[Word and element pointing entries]

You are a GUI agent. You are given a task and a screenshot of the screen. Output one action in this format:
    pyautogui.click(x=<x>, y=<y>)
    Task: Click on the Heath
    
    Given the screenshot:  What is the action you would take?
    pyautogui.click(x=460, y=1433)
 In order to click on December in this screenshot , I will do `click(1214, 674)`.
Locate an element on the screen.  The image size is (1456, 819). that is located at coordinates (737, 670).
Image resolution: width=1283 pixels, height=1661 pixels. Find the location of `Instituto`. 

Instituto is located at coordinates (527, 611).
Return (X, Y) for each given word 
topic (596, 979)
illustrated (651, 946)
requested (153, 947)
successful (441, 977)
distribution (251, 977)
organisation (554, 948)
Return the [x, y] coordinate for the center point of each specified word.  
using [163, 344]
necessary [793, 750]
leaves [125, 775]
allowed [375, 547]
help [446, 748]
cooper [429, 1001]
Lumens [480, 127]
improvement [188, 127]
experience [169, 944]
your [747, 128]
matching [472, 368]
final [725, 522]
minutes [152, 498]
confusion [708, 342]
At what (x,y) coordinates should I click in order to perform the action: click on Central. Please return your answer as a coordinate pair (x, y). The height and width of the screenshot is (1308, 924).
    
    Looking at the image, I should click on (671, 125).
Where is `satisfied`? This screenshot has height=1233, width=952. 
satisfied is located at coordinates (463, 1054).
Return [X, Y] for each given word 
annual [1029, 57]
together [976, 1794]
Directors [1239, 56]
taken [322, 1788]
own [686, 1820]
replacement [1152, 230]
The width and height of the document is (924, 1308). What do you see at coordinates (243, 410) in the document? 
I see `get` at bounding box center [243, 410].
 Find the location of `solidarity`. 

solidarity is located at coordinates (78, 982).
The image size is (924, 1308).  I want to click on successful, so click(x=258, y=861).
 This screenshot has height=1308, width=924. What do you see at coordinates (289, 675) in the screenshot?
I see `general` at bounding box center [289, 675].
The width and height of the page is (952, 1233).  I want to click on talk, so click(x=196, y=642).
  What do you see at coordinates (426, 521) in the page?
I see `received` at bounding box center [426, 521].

▸ WHAT IS NEEDED
Set down verbatim the part of the records that begins with the line containing "confusion [708, 342]" and ends with the line containing "taken [322, 1788]", including both of those lines.

▸ WRITTEN REPLY
confusion [708, 342]
At what (x,y) coordinates should I click in order to perform the action: click on Central. Please return your answer as a coordinate pair (x, y). The height and width of the screenshot is (1308, 924).
    
    Looking at the image, I should click on (671, 125).
Where is `satisfied`? This screenshot has height=1233, width=952. 
satisfied is located at coordinates (463, 1054).
Return [X, Y] for each given word 
annual [1029, 57]
together [976, 1794]
Directors [1239, 56]
taken [322, 1788]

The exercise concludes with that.